To explore the expression level of microRNA-409 in PCOS (polycystic ovary syndrome) rats, as well as its potential effects on fertility of PCOS rats and phenotypes of offspring rats. PCOS model in rats was established by Letasazole administration. Follicular development of rats was evaluated by the percentages of the cystic follicle (FC) and corpus luteum (CL) of all follicles. The enzyme-linked immunosorbent assay (ELISA) was conducted to detect serum levels of hormones in rats, including LH, LH/FSH, T, INS, FSH, and E2. Subsequently, PCOS rats received a subcapsular injection of microRNA-409 mimics. The expression level of microRNA-409 in ovary was determined by quantitative Real Time-Polymerase Chain Reaction (qRT-PCR). Serum levels of LH, LH/FSH, T, INS, FSH, and E2 in PCOS rats with microRNA-409 overexpression were accessed by enzyme-linked immunosorbent assay (ELISA) as well. PCOS rats were mated with male rats for recording pregnancy rate. At 6-week-old of offspring, they were sacrificed for detecting microRNA-409 level, percentages of FC and CL, as well as serum levels of hormones. PCOS rats showed irregular estrous cycle and they were mainly in the anestrum. Rats in the control group were in a regular estrous cycle. A higher percentage of FC and a lower percentage of CL were seen in PCOS rats compared with those of controls. ELISA data revealed higher serum levels of LH, LH/FSH, and T in PCOS rats compared with those of controls.
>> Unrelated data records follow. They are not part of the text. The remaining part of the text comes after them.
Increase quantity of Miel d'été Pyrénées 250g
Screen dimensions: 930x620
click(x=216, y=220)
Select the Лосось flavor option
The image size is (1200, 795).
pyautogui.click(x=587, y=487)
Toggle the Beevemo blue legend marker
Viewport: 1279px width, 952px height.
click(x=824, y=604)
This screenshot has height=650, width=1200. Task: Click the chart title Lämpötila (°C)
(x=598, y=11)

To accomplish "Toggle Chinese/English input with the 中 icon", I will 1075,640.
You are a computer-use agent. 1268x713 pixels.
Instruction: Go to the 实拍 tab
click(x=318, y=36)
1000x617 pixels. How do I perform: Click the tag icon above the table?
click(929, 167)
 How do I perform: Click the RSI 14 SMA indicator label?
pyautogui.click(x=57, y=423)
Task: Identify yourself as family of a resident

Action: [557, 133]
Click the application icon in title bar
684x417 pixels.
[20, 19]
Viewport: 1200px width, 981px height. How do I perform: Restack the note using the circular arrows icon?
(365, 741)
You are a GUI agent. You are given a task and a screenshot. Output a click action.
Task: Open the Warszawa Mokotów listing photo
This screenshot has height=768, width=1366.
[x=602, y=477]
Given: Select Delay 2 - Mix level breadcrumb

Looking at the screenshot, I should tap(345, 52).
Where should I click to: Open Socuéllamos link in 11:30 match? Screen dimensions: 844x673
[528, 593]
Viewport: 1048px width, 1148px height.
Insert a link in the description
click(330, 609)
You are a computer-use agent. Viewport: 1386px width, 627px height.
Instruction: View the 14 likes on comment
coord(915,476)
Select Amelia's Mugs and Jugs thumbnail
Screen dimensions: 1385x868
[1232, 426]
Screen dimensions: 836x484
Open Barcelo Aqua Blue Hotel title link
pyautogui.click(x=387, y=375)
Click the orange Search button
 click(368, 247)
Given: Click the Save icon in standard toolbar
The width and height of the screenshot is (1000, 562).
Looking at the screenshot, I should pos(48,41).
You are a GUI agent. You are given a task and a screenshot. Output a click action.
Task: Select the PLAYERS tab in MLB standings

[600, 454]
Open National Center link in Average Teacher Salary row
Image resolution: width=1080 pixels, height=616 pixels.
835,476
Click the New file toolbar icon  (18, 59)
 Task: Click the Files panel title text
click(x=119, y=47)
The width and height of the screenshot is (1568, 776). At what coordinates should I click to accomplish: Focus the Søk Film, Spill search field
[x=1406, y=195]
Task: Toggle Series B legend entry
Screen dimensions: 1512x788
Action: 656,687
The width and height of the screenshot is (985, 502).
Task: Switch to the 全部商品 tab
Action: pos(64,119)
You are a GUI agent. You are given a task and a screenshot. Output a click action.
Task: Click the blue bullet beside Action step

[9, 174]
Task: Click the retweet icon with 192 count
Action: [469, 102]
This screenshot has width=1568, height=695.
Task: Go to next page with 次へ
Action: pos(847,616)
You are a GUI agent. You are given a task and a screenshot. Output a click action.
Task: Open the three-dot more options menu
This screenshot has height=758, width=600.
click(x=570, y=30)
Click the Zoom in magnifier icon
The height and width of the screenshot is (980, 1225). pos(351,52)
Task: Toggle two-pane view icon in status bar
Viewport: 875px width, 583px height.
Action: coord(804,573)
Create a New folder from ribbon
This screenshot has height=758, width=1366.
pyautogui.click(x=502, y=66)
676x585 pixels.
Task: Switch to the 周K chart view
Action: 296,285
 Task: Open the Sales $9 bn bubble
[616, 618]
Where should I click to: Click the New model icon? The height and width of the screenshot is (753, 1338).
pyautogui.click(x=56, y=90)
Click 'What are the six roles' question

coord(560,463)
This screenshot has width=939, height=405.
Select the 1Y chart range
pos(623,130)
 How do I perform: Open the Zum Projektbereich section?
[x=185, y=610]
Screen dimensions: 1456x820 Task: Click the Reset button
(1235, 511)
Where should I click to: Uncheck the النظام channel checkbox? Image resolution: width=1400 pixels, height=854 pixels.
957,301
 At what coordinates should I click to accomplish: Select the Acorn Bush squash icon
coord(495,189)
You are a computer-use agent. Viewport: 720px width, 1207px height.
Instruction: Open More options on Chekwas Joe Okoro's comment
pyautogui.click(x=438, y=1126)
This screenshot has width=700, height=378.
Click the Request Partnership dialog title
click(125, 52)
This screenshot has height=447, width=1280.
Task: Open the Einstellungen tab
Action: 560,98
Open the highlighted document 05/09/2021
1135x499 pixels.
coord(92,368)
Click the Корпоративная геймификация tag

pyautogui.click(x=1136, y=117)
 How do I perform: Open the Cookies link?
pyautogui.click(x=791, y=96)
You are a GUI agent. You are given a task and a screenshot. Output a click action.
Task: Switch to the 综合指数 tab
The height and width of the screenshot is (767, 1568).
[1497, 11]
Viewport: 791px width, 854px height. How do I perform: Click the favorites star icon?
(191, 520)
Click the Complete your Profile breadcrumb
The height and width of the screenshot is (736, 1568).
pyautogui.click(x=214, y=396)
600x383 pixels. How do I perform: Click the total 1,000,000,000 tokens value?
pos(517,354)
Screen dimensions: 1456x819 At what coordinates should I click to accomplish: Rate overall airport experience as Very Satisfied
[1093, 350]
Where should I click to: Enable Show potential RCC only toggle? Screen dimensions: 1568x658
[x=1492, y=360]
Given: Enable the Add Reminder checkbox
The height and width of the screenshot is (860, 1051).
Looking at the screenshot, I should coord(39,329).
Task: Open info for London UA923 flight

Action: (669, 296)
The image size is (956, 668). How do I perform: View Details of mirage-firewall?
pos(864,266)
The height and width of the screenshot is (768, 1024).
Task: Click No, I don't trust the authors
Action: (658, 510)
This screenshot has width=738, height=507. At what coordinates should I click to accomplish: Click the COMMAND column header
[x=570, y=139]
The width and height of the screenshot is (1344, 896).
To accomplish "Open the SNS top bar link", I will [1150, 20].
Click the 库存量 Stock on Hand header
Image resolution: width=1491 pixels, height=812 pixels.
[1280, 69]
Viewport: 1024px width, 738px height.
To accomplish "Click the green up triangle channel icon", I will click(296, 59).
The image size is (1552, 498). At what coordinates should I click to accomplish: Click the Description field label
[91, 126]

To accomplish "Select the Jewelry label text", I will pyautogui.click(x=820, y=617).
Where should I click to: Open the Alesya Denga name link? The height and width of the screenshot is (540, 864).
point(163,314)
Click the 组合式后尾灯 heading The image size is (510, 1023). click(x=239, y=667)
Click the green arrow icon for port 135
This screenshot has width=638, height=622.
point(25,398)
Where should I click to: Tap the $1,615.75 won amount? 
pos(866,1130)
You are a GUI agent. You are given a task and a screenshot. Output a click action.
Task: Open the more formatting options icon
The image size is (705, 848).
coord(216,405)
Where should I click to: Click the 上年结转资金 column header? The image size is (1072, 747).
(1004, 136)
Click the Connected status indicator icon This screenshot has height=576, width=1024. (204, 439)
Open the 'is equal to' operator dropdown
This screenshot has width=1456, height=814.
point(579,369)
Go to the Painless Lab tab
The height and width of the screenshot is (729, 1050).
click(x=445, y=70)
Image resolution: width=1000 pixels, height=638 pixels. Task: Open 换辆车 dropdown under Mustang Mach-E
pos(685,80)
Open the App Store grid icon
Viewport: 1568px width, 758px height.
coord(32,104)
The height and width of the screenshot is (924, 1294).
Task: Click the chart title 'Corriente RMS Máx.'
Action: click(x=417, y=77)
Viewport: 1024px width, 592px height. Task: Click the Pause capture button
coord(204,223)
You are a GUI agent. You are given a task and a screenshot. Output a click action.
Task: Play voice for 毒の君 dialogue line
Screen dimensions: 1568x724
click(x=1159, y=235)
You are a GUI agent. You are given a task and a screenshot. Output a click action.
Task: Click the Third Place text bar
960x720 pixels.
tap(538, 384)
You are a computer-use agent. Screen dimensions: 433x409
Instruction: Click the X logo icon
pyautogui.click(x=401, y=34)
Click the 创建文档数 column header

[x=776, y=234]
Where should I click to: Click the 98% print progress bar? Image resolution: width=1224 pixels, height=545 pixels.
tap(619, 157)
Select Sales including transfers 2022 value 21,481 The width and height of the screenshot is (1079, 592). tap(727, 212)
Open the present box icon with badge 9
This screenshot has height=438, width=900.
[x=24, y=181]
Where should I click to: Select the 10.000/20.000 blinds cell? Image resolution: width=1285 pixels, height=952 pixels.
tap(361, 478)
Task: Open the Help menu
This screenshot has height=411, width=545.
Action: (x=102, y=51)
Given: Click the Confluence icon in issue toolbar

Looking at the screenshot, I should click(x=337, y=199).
However, levels of FSH and E2 were lower in PCOS rats. Although INS level increased in PCOS rats, we did not observe a significant difference in INS level between PCOS rats and control rats. MicroRNA-409 was lowly expressed in ovaries of PCOS rats than those of controls. After injection of microRNA-409 mimics into rat ovary, microRNA-409 expression remarkably upregulated than those PCOS rats without injection. Rats in PCOS+microRNA-409 mimics group showed the largest body weight compared with those in the PCOS group and control group. PCOS rats showed a lower pregnancy rate than those of controls, which was markedly increased after administration of microRNA-409 mimics. Rats in PCOS+microRNA-409 mimics group presented lower levels of LH, LH/FSH, T, and INS, but higher levels of FSH and E2 than those in PCOS group. MicroRNA-409 is lowly expressed in the ovary of PCOS rats. Overexpression of microRNA-409 could improve hormone levels and pregnancy rate in PCOS rats, as well as affect clinical phenotypes of their offspring.